Solar activity, characterized by sunspot numbers and solar flares, operates on an approximately 11-year cycle. Predicting the amplitude and timing of these cycles is critical for protecting power grids, satellite communications, and orbital infrastructure. This project presents a novel approach using Bidirectional Long Short-Term Memory (LSTM) networks to forecast Solar Cycle 25.

Methodology

Traditional solar cycle predictions rely on dynamo models or simple statistical precursors. Our approach leverages the temporal memory of Recurrent Neural Networks (RNNs). By using a Bidirectional LSTM architecture, the model is able to learn dependencies from both historical past data and "future" context within the training window, providing a more robust understanding of the asymmetric nature of the solar cycle.

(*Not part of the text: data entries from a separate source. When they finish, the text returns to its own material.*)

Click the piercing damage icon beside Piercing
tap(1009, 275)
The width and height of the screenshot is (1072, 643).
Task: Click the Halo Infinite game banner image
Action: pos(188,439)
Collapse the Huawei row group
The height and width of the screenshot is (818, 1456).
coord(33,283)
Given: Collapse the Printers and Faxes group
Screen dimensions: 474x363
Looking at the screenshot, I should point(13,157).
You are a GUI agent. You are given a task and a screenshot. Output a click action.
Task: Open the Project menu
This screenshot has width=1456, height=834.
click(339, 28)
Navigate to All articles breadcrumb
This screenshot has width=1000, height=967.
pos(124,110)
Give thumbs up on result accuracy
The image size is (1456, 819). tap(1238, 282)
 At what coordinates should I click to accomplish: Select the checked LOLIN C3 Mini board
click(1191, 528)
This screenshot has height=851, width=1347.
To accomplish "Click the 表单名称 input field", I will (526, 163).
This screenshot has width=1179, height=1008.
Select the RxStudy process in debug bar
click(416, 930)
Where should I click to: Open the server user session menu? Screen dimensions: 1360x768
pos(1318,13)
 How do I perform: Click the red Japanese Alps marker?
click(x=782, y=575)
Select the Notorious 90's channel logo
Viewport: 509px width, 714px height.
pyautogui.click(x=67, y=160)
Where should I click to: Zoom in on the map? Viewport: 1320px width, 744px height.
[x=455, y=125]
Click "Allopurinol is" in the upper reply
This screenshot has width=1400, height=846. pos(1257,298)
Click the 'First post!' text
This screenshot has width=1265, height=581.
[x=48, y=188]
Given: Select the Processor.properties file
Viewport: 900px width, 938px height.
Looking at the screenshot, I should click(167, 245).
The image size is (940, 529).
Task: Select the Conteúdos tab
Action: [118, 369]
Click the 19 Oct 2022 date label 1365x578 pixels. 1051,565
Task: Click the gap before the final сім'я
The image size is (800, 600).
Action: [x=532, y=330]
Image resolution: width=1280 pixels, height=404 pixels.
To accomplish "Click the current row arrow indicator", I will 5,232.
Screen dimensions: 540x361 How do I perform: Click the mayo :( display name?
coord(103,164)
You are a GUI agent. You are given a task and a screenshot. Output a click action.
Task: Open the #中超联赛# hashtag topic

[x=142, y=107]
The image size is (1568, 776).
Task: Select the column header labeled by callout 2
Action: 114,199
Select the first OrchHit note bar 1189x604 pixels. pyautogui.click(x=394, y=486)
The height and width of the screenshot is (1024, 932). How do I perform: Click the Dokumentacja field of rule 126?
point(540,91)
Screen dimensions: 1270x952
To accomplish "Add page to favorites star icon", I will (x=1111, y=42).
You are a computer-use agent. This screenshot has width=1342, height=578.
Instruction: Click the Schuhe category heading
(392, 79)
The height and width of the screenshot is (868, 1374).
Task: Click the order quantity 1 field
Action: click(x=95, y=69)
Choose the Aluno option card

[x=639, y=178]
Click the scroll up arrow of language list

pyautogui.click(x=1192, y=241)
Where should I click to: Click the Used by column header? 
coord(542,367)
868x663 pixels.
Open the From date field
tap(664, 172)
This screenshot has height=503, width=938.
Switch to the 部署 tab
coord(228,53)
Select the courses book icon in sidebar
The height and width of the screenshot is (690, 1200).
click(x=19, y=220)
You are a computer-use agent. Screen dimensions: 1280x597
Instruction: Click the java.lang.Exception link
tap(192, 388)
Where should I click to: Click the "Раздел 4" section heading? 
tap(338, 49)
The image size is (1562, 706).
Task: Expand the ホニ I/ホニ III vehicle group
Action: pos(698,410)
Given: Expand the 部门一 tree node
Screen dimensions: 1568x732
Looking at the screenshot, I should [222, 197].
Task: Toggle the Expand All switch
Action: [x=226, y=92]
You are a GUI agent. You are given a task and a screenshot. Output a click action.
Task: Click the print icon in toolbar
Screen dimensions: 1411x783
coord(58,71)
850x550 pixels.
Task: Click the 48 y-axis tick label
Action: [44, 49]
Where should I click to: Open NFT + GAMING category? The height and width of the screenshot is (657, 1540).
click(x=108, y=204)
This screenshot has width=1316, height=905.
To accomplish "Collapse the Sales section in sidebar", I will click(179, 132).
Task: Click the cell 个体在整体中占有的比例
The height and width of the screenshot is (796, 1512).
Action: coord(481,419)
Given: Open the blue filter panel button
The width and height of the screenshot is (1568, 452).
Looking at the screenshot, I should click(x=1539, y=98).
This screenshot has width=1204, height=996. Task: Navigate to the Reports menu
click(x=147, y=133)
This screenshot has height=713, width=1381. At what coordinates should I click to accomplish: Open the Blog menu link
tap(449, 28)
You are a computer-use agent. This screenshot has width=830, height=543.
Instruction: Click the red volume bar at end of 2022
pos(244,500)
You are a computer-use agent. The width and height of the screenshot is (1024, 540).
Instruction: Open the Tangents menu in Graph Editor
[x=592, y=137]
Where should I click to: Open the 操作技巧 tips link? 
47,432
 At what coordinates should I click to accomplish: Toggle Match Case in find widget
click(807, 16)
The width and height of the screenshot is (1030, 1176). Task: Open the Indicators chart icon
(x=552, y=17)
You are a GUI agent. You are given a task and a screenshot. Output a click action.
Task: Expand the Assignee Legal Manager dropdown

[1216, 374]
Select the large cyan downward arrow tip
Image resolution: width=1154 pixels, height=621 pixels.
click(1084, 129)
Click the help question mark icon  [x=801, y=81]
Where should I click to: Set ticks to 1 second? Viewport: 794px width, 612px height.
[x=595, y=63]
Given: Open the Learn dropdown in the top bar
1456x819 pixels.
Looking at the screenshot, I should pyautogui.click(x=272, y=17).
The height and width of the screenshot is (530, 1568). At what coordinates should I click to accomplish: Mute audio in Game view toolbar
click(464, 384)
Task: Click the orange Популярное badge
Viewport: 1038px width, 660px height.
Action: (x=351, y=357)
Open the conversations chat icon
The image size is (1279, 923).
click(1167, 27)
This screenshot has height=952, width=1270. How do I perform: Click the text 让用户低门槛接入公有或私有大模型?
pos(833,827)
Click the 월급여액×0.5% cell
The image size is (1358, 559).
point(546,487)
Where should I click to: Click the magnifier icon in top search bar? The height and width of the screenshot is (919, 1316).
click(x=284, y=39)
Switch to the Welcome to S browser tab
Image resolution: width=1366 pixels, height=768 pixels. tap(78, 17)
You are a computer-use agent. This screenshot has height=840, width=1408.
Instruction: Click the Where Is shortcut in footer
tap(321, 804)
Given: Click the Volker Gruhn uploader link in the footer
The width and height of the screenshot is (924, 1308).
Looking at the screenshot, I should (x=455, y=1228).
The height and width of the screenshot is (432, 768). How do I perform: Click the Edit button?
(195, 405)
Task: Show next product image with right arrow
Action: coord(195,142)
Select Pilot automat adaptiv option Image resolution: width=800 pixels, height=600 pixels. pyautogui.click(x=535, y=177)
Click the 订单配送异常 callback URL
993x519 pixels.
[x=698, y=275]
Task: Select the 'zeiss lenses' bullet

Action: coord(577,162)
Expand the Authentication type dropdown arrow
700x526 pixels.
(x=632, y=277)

Data preprocessing involved normalizing smoothed sunspot numbers from 1749 to 2019. We implemented a sliding window approach with a 24-month horizon to predict the subsequent solar activity levels.

Results & Conclusion

Our findings suggest that Solar Cycle 25 will have a peak amplitude slightly higher than Cycle 24, occurring in early to mid-2025. This prediction aligns with contemporary research suggesting a strengthening of the solar dynamo after several decades of decline. The model achieved a high degree of accuracy on the test set (MAE < 5.0), demonstrating the potential for deep learning in celestial phenomena forecasting.